Wayne DR wrote:I think Mercedes only maintain their edge on Ferrari (at rear tyre limited tracks) when they match tyre strategy, so this is what we will see them doing for the rest of the year - covering off every move. (We need a tyre with no markings to hide teams strategies from each other!)
I think some here are being sidetracked by Kimis performance. Comparing his Ferrari with the Mercedes is difficult, because they weren't running the same race. Kimi was on a OPO - Rosberg and Hamilton were on a OOP. The reason why Kimi even got a chance to pass Rosberg for P2 wasn't because the Ferrari was quicker (it wasn't), but because Mercedes compromised their race in order not to give up track position. In effect, they compromized Rosbergs race more than Lewis's at a crucial point in the race (end of 2nd stint).
Ferrari was very cunning. As Sector already rightly pointed out, they lured Mercedes into pitting early with both cars - first with Rosberg where the undercut worked, and then Lewis who was vulnerable and nearly got passed by both when they pitted him. That saw a 6 second gap evaporate into less than a second (he also had a slightly slow stop), which shows how much of an effect the "undercut" had at this race. Pitting early ment they were slightly outside their comfort zone and Ferrari brilliantly exploited this by running Kimi on pretty much optimal stints for a OPO strategy. The same happened at the end of the 2nd stint, when the gap was small between Ham, Ros and Vet and again, Ferrari pitted Vettel early. Mercedes at this point had two options; pit Rosberg first to neutralize the undercut from Vettel but leave Lewis vulnerable, or secure the win by pitting Hamilton first and leave Rosberg out vulnerable. They opted for the latter which was perfectly reasonable, but again that ment that Rosberg again found himself behind Vettel after he came out.
Meanwhile, Kimi was simply driving his race, in clean air and not being pushed into early stops...
Had Mercedes run their stints accoarding to their optimum range, they wouldn't have covered the Ferraris for the undercut. They would have run longer, but naturally found themselves behind the Ferraris at some point of the race and would have needed to pass them. On the plus side though, they would have been able to run a higher pace because their stints would have been optimally set-up for their performance and the tyres. If they had done that, Kimi's strategy would have been less effective because the gaps would have been bigger and he probably wouldn't have caught either Mercedes. That is assuming Vettel wouldn't have been able to hold up both Mercedes...

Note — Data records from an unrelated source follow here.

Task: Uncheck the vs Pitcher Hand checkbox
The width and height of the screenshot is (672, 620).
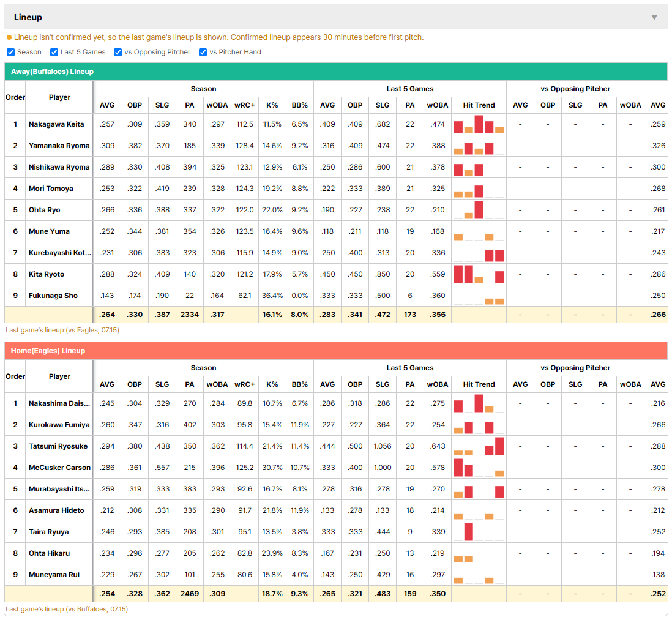Action: (203, 52)
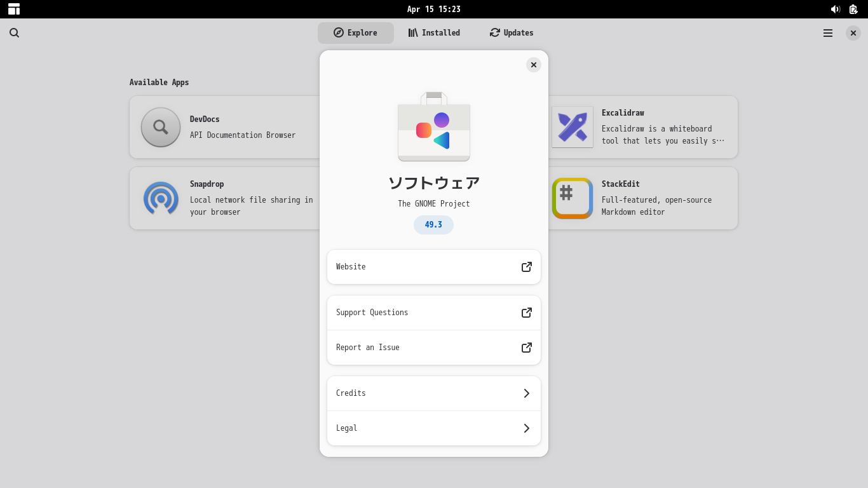Viewport: 868px width, 488px height.
Task: Expand the Legal section
Action: pos(434,428)
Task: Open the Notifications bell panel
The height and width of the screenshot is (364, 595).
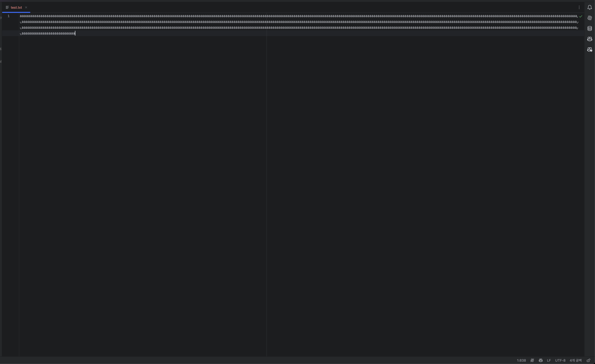Action: 590,7
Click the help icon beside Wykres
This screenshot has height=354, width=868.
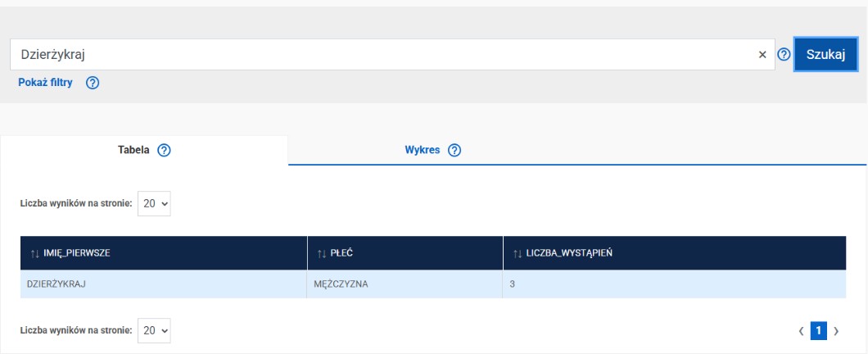tap(454, 151)
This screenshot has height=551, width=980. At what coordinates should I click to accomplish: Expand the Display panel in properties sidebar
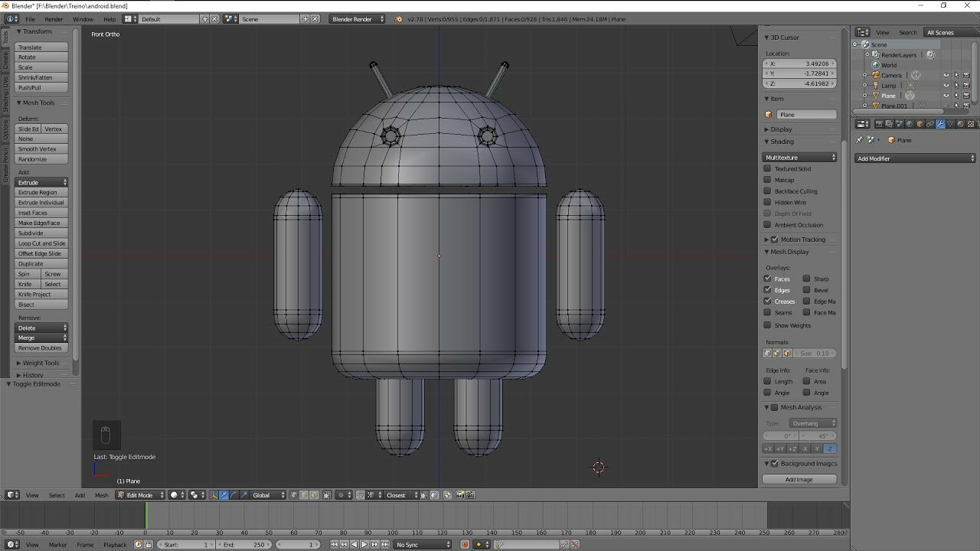coord(781,129)
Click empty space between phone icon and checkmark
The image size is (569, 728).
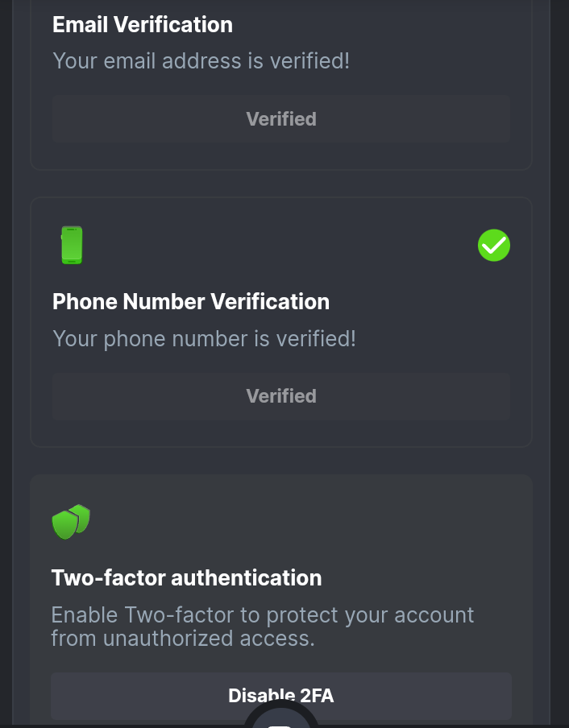[x=282, y=245]
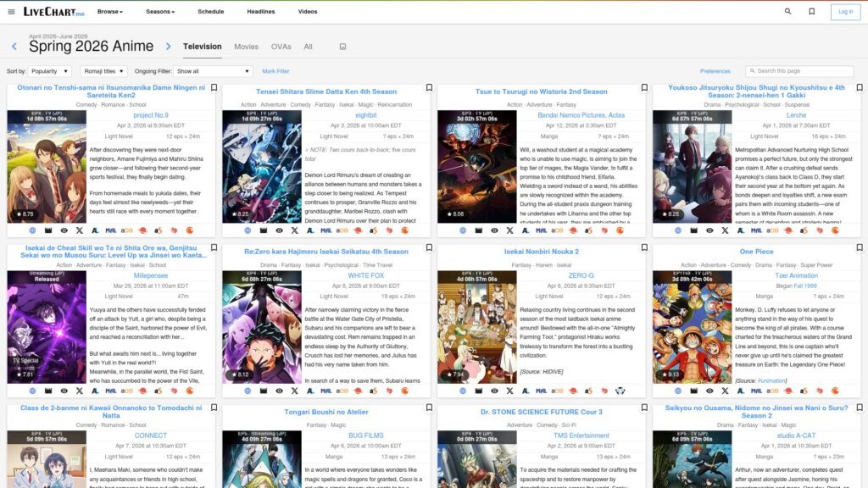Viewport: 868px width, 488px height.
Task: Open the Sort by Popularity dropdown
Action: point(50,71)
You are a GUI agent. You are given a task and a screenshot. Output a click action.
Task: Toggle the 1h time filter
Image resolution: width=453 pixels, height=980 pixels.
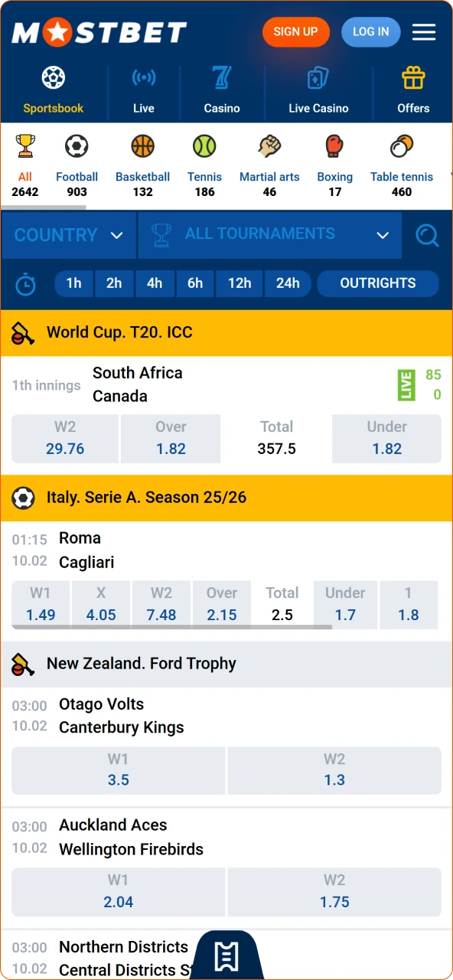73,283
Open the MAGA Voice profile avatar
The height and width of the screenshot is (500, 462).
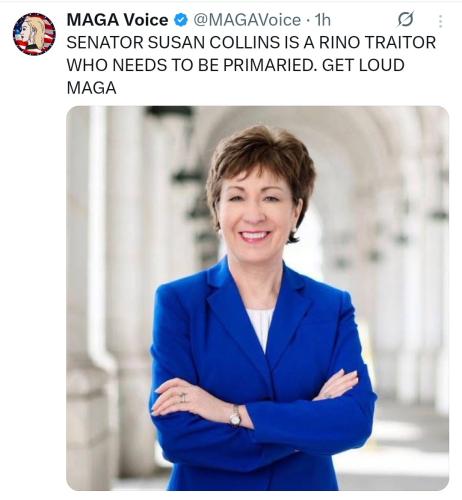[34, 34]
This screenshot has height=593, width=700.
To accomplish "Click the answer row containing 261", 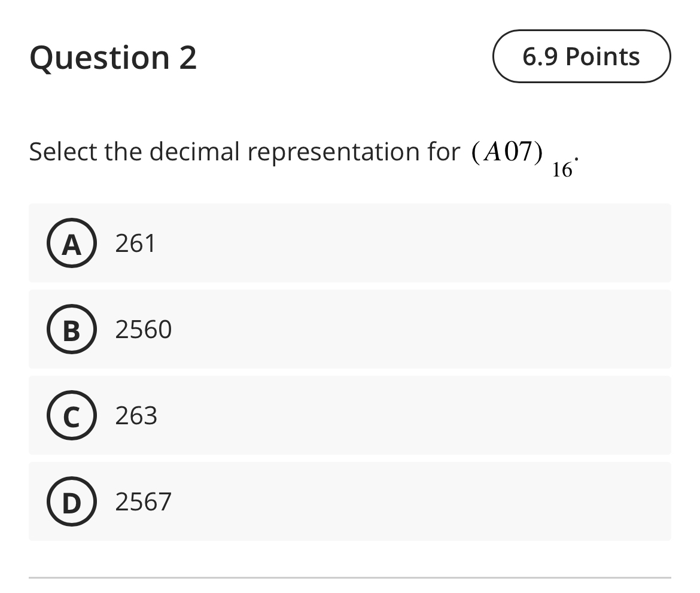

Also, regarding Kimi's strong middle stint on the medium tyres. This is nothing new, really. Anyone with doubts over the OPO strategy should just watch last years race when Rosberg was precisely on the same strategy vs. Lewis on OOP and they will see that even then, the prime tyre did a wonderful job in the middle stint. Last year too, I think the OPO strategy was the better strategy. The end to the race with the safety car just made us forget that.